28. Januar 2007

Biesenthaler wollen die Alleebäume erhalten

Es gibt sie noch: Anwohner, die um den Erhalt der Straßenbäume vor ihrem Grundstück kämpfen. Und es gibt auch noch Politiker, die die Bürgerproteste ernst nehmen und den Erhalt der Bäume durch alternative Planung möglich machen. So geschehen in Biesenthal in den letzten beiden Monaten.

schild„Dieser Baum der inneren Reihe der Allee ist nicht zum Fällen freigegeben.“ Mit diesem Schild protestierten Biesenthaler gegen die Anfang Dezember großzügig angebrachten Fällmarkierungen an der Radwegallee der Bahnhofstraße in Biesenthal. Der Landesbetrieb für Straßenwesen hatte zur Vorbereitung des Straßenneubaus bereits alle Bäume am Fahrbahnrand der Bahnhofstraße gefällt und dabei gleich auch ein gutes Dutzend der Bäume der Radwegallee mit Fällmarken versehen. Für den Gesamtkomplex des Bahnhofstraßenausbaus sind jedoch zwei verschiedene Behörden zuständig: das Land Brandenburg für die Fahrbahn und die am Fahrbahnrand stehenden Bäume, die Stadt Biesenthal für Geh- und Radwege und die Bäume an der Radwegallee. Über letztere hat das Land also gar nicht mitzureden, da sie mit der Fahrbahnsanierung nichts zu tun haben. Auch der Bau der Grundstückszufahrten ist Sache der Stadt.

Die von Anwohnern an den Bäumen angebrachten Plakate, viele Anrufe beim Bürgermeister und Proteste in der Einwohnerfragestunde der Ausschusssitzungen zeigten Wirkung: Der Planer wurde wieder an den Schreibtisch geschickt mit dem Auftrag, die Grundstückszufahrten so anzulegen, dass die nach dem ersten Entwurf im Wege stehenden Bäume erhalten bleiben. Das Ergebnis: zwei Bäume sind aus gutachterlicher Sicht zu fällen, weil sie nicht mehr standfest seien. Vier Bäume könnten aus planerischer Sicht gefällt werden - um dem Wunsch von Anwohnern zu entsprechen, die ihre Einfahrt verlegen wollen oder sich durch in der Einfahrt stehende Bäume gestört fühlen. Das sehen nicht alle so. „Die Einwohner haben bislang ihre Grundstücke befahren können, also können sie es auch weiterhin“, war die überwiegende Meinung der Stadtverordneten. Jeder einzelne der vier angeblich störenden Bäume wird demnächst vom Bauausschuss angeschaut, ob er wirklich in einer Grundstückszufahrt steht. „Die vier bleiben auch stehen!“ prognostizierte ein Mitglied des Bauausschusses nach der Sitzung. Man wird sehen.

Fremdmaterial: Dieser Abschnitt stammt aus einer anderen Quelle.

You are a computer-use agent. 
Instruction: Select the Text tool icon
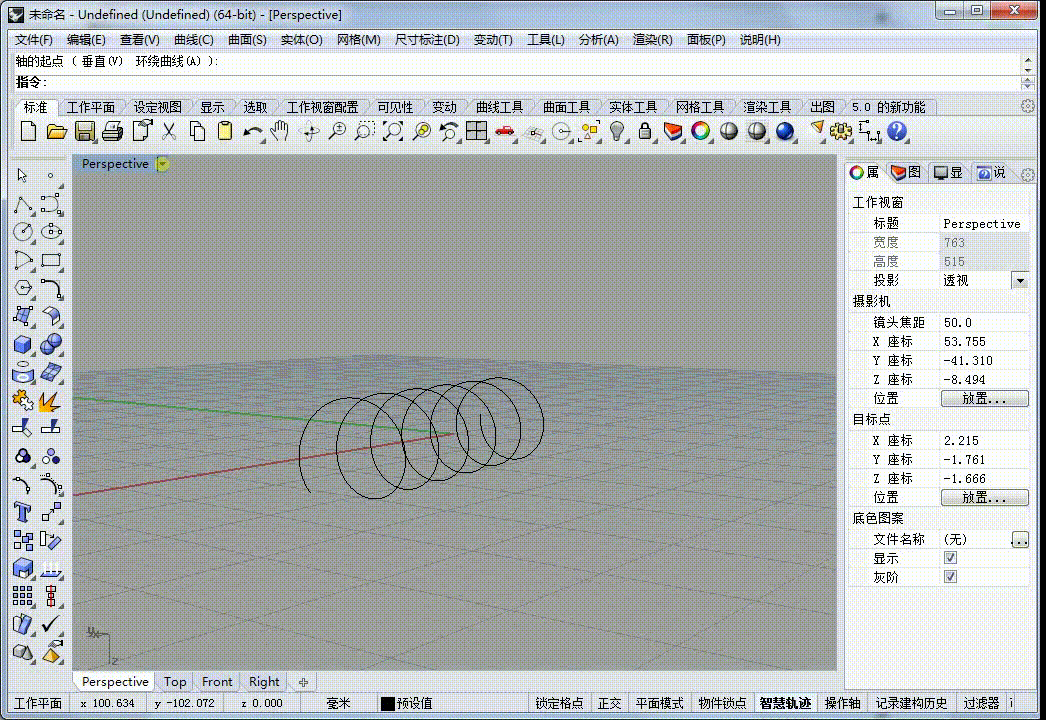coord(22,512)
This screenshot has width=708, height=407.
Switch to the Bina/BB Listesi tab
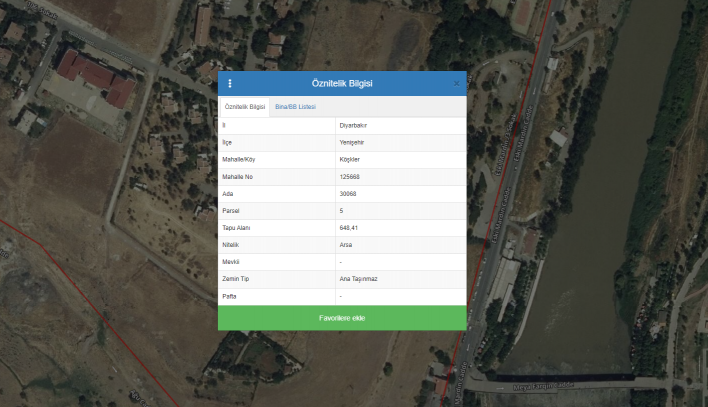coord(295,106)
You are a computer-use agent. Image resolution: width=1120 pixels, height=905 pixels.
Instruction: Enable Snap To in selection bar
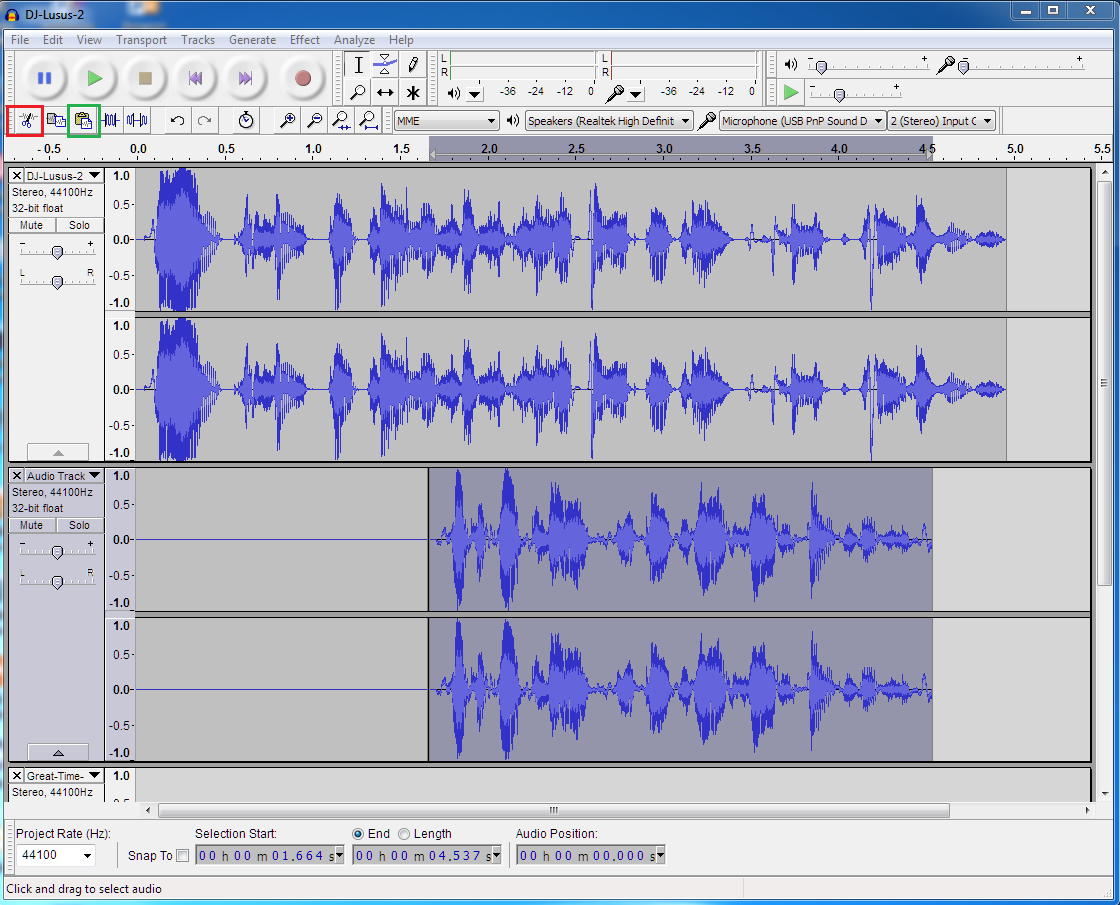coord(184,855)
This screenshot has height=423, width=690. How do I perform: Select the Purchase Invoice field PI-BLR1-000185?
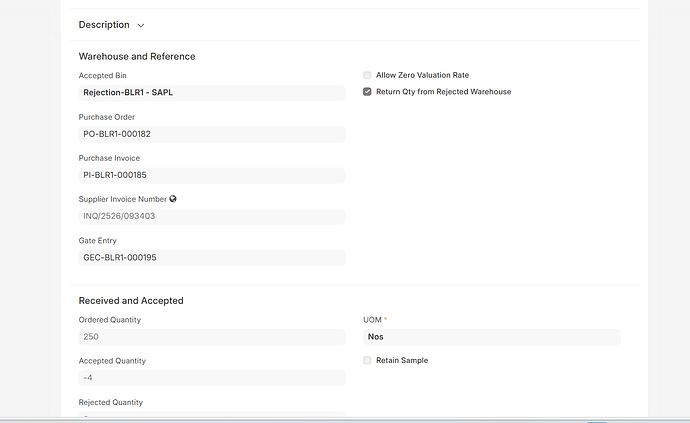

Die Pläne sind in der Amtsverwaltung Biesenthal-Barnim für jedermann einzusehen - und das wird auch nötig sein, denn die Stadtverordneten beschlossen den als Tischvorlage (!) eingereichten Entwurf ohne genaue Prüfung. Ein Skandal, wo es doch hier um ein Bauvorhaben geht, das die Stadt und die Anwohner über eine dreiviertel Million in diesem Jahr kosten wird ...

dankUnd so verfuhr das Land Brandenburg mit „seinen“ Bäumen: 43 Bäume am Fahrbahnrand wurden Anfang Dezember gefällt. Lediglich ein Baum, ein Ahorn, dessen Bild im vergangenen Jahr den Fotowettbewerb „Biesenthaler 4 Jahreszeiten“ gewonnen hatte, wurde dank eines Zuschusses der Stadt für Baumpflege und Wurzelbehandlung verschont - Kostenpunkt 2000 €. Somit wissen wir jetzt auch, was der Erhalt aller Bäume gekostet hätte: 43 x 2000 € = 86 000 €. Das Land lässt sich den Straßenbau 1,2 Mill. kosten incl. Fällen störender Bäume und die anschließende Neupflanzung von insgesamt 88 Bäumen.

Übrigens: Ursprünglich hatte das Land uns die Fällung der äußeren Baumreihe mit dem Versprechen auf Ersatzpflanzung von 160 Bäumen schmackhaft gemacht. Übrig geblieben ist bis jetzt die gute Hälfte der Versprechungen.